(The data)
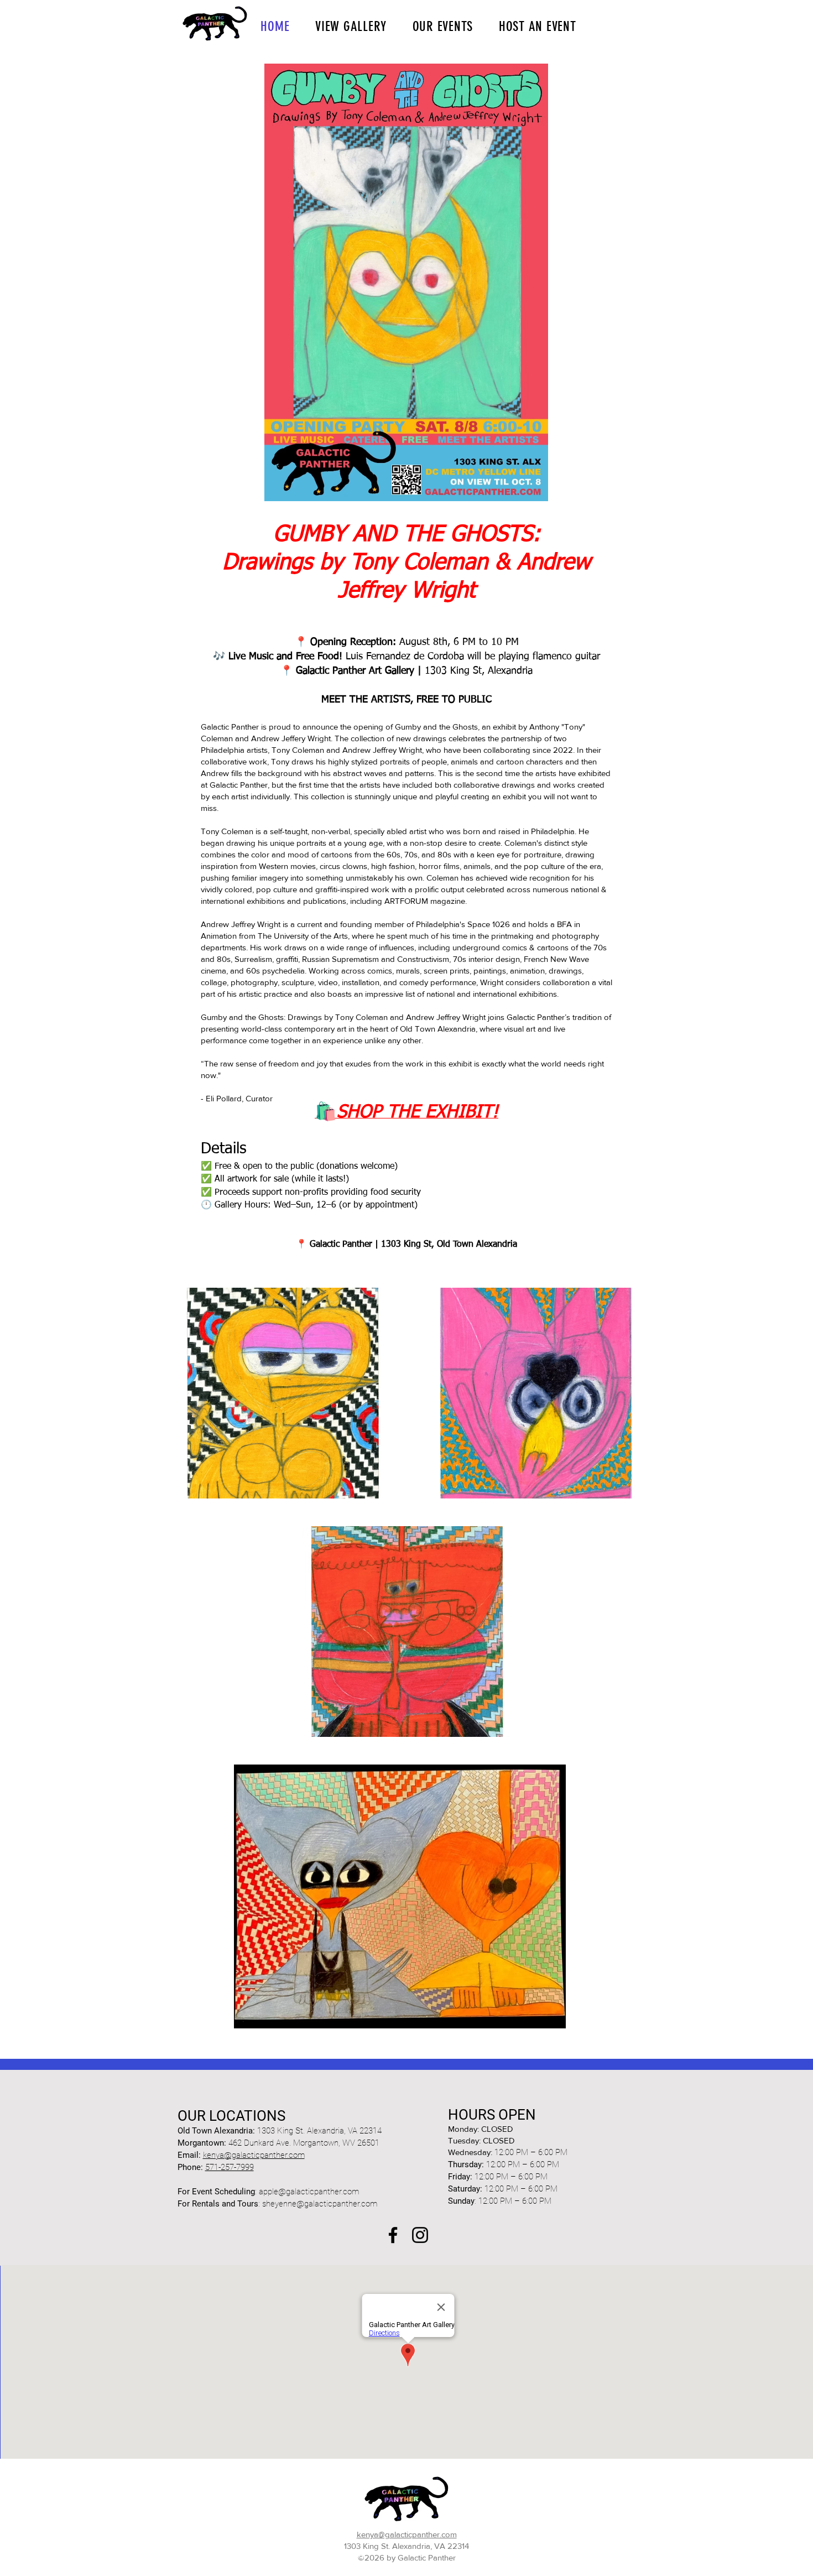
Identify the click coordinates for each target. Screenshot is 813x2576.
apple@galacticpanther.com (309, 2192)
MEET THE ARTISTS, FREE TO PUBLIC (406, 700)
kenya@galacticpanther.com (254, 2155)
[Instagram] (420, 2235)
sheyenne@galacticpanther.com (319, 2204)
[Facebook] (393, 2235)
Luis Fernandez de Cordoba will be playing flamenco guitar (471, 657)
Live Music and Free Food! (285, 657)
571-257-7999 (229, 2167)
(End The data)
▶ Problem to solve
Report the count of lines in the entries that contain the string "galacticpanther", and nothing besides it.

▶ Task result
3